Could you reproduce, word for word, everything from the start of the material down through the line that contains "center [1017, 494]."?

** START TASK DATA **

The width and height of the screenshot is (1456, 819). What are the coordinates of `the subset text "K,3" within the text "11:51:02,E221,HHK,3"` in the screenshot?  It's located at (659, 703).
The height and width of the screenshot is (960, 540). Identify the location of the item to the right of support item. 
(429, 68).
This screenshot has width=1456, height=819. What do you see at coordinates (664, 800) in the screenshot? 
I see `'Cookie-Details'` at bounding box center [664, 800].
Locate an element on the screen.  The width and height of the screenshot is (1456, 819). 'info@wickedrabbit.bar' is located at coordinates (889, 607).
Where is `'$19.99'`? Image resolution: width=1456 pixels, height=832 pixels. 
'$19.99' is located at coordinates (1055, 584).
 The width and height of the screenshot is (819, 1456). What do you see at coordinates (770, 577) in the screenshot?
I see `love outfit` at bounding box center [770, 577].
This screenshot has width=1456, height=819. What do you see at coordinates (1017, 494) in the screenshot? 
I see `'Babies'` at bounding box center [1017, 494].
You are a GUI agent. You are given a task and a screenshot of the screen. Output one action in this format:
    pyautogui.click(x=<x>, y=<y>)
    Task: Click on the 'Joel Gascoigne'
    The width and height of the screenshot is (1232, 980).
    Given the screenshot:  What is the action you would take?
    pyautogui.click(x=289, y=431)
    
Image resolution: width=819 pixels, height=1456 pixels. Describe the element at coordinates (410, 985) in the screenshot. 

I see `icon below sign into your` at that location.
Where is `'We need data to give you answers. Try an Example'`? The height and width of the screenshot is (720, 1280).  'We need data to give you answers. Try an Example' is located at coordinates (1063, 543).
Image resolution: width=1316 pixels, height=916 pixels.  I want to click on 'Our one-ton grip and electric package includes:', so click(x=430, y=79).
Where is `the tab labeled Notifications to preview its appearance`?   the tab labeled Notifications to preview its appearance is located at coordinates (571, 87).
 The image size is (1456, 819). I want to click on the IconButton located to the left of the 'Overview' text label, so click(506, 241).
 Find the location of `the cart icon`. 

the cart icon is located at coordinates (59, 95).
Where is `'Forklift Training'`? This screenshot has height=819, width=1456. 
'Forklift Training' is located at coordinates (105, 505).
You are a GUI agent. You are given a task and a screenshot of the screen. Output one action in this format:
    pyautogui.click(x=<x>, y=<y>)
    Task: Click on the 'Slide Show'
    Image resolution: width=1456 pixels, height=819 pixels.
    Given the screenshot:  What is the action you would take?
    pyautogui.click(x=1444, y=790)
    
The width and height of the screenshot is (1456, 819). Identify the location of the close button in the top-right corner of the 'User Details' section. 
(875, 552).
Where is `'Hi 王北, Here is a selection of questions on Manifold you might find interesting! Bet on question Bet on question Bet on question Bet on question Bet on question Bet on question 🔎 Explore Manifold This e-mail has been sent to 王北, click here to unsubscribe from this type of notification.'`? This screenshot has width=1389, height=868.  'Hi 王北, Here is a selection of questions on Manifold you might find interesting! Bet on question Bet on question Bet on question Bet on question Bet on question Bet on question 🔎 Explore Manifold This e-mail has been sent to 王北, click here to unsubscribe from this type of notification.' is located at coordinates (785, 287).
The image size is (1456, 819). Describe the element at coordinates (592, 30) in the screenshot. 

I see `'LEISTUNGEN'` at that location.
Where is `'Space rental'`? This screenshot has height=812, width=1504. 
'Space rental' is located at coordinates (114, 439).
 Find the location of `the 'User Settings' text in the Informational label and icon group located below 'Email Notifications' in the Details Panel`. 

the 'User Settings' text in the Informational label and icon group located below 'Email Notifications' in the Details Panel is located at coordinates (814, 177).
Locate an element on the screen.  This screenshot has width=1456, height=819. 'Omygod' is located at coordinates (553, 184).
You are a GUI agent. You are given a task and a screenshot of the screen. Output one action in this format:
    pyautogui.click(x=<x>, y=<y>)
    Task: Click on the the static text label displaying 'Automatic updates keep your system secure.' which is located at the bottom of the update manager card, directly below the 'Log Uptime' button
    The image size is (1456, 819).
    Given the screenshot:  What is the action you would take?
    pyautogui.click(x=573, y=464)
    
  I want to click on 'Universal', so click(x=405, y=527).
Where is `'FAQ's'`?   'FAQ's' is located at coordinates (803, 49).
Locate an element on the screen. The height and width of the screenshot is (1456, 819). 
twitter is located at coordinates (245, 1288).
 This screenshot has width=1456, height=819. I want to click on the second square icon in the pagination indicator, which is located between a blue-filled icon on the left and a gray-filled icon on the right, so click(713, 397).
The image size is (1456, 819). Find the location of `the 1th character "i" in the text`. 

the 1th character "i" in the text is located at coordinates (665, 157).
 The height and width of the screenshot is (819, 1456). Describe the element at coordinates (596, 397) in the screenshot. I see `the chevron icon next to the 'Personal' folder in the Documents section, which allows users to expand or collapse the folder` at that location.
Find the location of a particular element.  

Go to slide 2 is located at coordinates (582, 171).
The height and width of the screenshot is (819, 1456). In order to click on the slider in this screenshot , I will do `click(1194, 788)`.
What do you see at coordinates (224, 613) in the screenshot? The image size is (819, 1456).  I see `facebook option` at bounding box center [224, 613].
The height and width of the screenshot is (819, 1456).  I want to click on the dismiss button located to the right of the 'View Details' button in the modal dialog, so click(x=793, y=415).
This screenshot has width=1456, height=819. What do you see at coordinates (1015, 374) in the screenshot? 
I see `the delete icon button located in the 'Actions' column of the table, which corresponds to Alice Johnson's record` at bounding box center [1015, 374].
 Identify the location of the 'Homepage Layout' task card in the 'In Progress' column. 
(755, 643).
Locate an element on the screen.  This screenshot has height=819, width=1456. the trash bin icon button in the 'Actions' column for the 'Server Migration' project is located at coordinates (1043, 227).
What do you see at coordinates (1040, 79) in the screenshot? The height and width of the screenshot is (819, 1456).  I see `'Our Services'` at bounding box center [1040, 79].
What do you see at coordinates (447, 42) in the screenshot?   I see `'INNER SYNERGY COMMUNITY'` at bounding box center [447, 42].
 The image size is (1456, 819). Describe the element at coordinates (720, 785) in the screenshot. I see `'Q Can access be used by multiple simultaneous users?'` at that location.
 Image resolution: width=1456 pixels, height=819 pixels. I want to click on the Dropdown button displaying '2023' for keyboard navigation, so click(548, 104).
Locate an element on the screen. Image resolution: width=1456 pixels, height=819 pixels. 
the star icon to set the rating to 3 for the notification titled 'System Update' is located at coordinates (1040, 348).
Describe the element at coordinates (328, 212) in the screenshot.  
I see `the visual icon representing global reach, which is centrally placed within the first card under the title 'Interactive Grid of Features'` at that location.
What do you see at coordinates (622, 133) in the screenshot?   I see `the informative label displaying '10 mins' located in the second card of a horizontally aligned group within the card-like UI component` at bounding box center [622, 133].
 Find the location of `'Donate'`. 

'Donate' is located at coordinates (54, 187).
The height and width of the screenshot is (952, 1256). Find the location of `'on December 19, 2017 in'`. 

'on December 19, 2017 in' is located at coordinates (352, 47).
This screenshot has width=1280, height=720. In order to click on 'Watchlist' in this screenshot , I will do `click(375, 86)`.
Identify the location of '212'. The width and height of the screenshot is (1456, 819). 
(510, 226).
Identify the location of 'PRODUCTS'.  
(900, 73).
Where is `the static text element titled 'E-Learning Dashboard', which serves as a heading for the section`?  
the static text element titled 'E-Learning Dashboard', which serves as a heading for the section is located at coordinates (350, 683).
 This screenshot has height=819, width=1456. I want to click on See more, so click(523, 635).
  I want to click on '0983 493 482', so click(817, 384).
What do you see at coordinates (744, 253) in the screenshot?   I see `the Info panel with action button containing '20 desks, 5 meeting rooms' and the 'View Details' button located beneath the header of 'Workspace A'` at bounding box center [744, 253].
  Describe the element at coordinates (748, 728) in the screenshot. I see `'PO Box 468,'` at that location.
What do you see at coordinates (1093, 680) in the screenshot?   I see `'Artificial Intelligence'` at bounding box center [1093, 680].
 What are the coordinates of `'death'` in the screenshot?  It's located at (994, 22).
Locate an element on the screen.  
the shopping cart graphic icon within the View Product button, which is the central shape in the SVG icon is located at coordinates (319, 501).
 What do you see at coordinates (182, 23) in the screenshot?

** END TASK DATA **

FINAL RESULT:
The width and height of the screenshot is (1456, 819). What are the coordinates of `the subset text "K,3" within the text "11:51:02,E221,HHK,3"` in the screenshot?  It's located at (659, 703).
The height and width of the screenshot is (960, 540). Identify the location of the item to the right of support item. 
(429, 68).
This screenshot has width=1456, height=819. What do you see at coordinates (664, 800) in the screenshot? 
I see `'Cookie-Details'` at bounding box center [664, 800].
Locate an element on the screen.  The width and height of the screenshot is (1456, 819). 'info@wickedrabbit.bar' is located at coordinates (889, 607).
Where is `'$19.99'`? Image resolution: width=1456 pixels, height=832 pixels. 
'$19.99' is located at coordinates (1055, 584).
 The width and height of the screenshot is (819, 1456). What do you see at coordinates (770, 577) in the screenshot?
I see `love outfit` at bounding box center [770, 577].
This screenshot has width=1456, height=819. What do you see at coordinates (1017, 494) in the screenshot? 
I see `'Babies'` at bounding box center [1017, 494].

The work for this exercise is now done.